◆ QUESTIONS:
1. (a) In the physical therapy text, how many hours per day were spent in class during graduate school?
(b) How long after finishing school was the 3-day sports medicine conference booked?
(c) How many courses per year does the writer now average?
2. Repeat the part of the physical therapy text that begins at the words "When I was in" and stops after the words "any more classes.".

◆ DOCUMENT SEGMENT:
____________________
When I was in graduate school for physical therapy, I spent at least 8 hours per day in class, and after all that, I’d return home to study or practice what we learned that day. When I completed my degree, I made a vow to myself that I would never spend time outside of work to study or take any more classes.
As I started my first job as a physical therapist, I discovered something – despite receiving an excellent education (4 years of undergraduate plus 3 years of graduate school), I really only had a general knowledge. It became clear that in order to become a better clinician and therapist, continuing education courses would be absolutely necessary. So there I was, only out of school for 4 months and I had already signed up for a 3-day sports medicine conference. Despite my vow to avoid more school at all costs, I loved it! The material was so interesting, I was able to apply what I learned right away.
After that, I began seeking out courses on different types of manual therapy. I now average 3-4 courses per year, which means spending 2-3 days per course learning and usually giving up weekends. When I took my first pelvic floor class, I remember being incredibly nervous because I had never had an internal examination, let alone by my peers. This class was the best class I had ever taken, and I knew right away that I had found what I want to specialize in. Since then, I have taken 3 classes with specific focus on women’s health and pelvic floor dysfunction.
____________________
◆ RECORDED INFORMATION:

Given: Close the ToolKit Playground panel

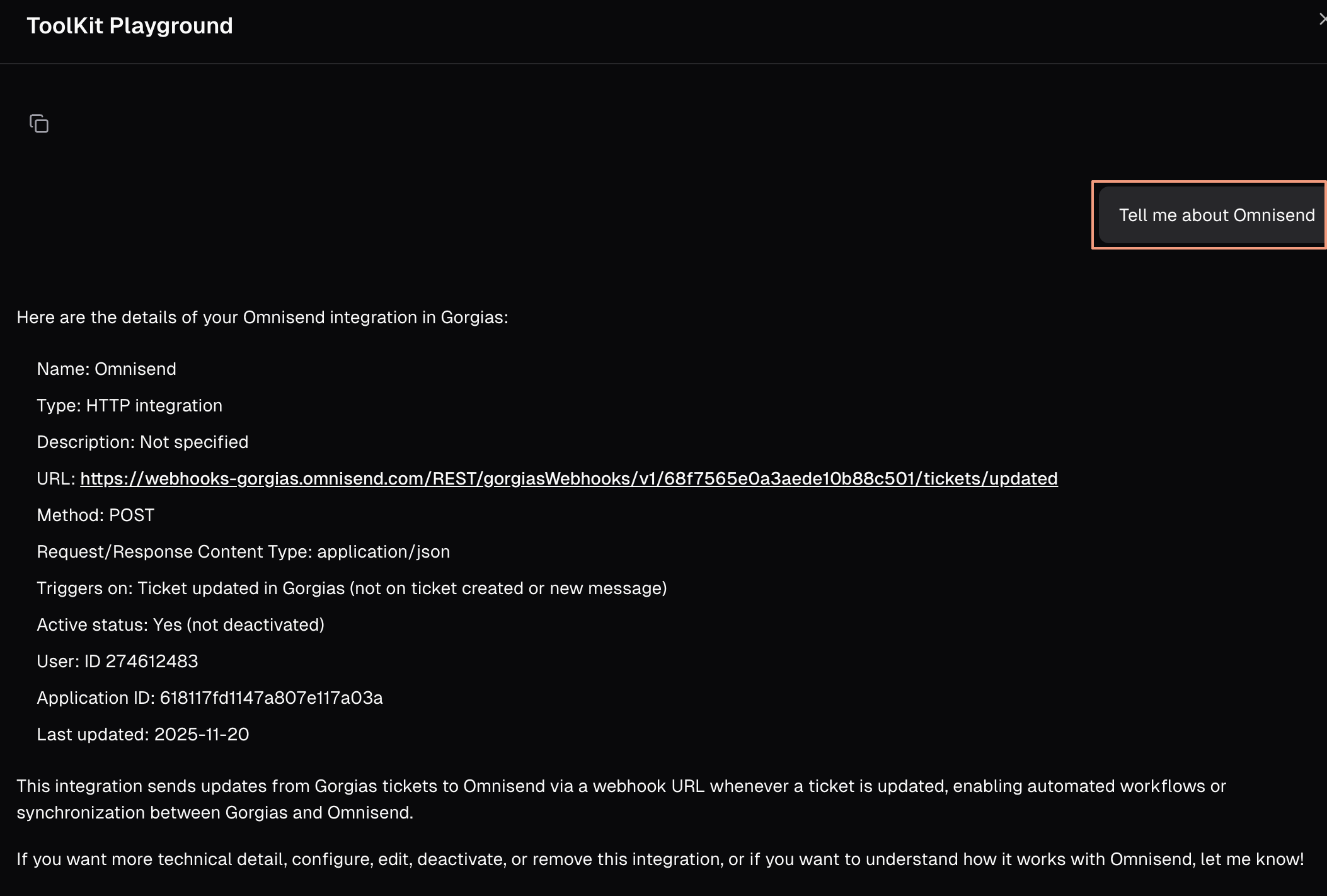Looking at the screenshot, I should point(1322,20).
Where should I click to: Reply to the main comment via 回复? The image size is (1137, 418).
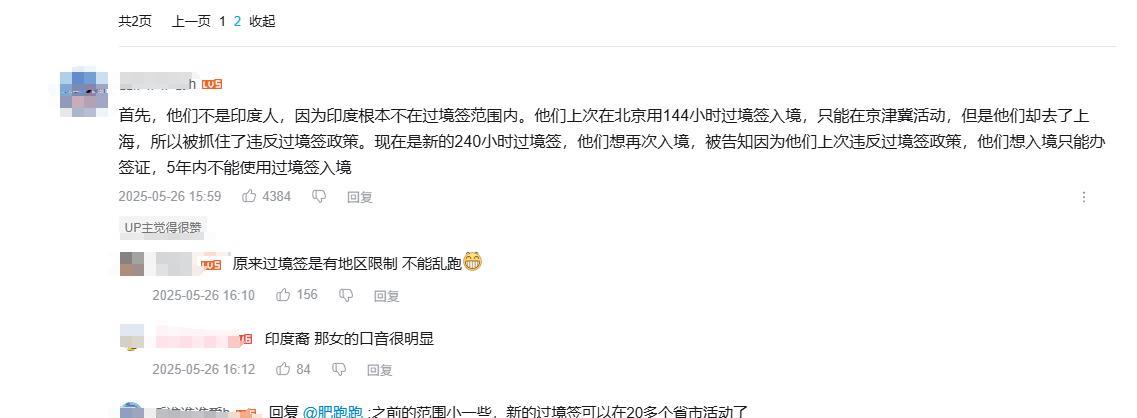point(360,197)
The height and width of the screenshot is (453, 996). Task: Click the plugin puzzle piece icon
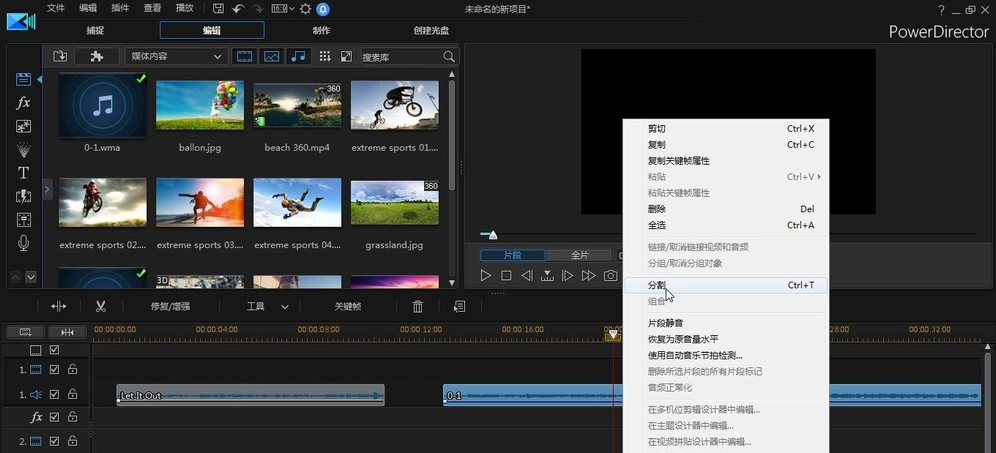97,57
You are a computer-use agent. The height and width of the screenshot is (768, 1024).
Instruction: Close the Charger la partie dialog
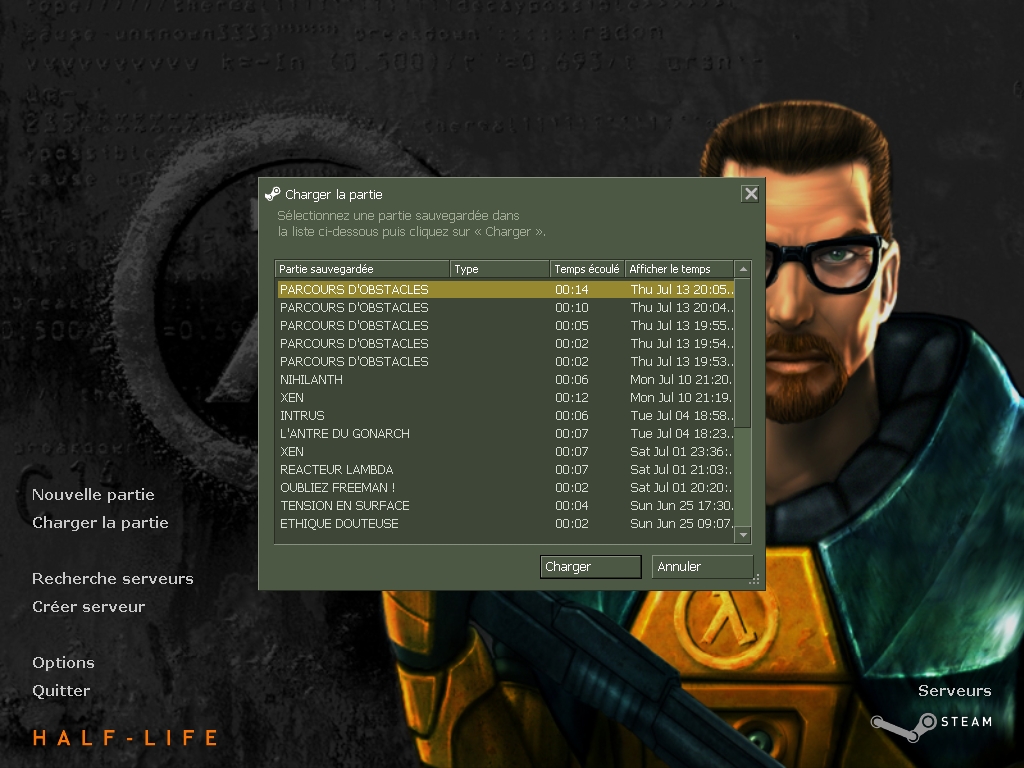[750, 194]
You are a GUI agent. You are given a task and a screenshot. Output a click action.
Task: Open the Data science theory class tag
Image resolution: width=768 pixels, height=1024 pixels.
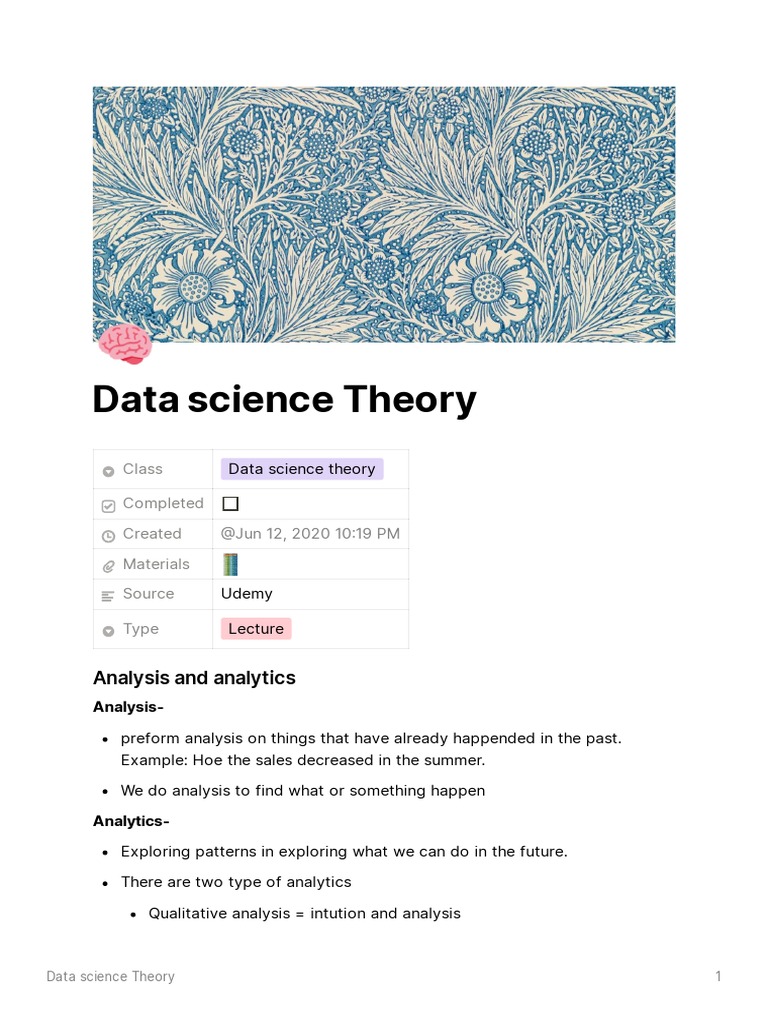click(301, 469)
____________________
◆ TASK-BY-TASK ANSWERS:
1.
(a) At least 8 hours per day.
(b) 4 months.
(c) 3-4 courses per year.

2.
When I was in graduate school for physical therapy, I spent at least 8 hours per day in class, and after all that, I’d return home to study or practice what we learned that day. When I completed my degree, I made a vow to myself that I would never spend time outside of work to study or take any more classes.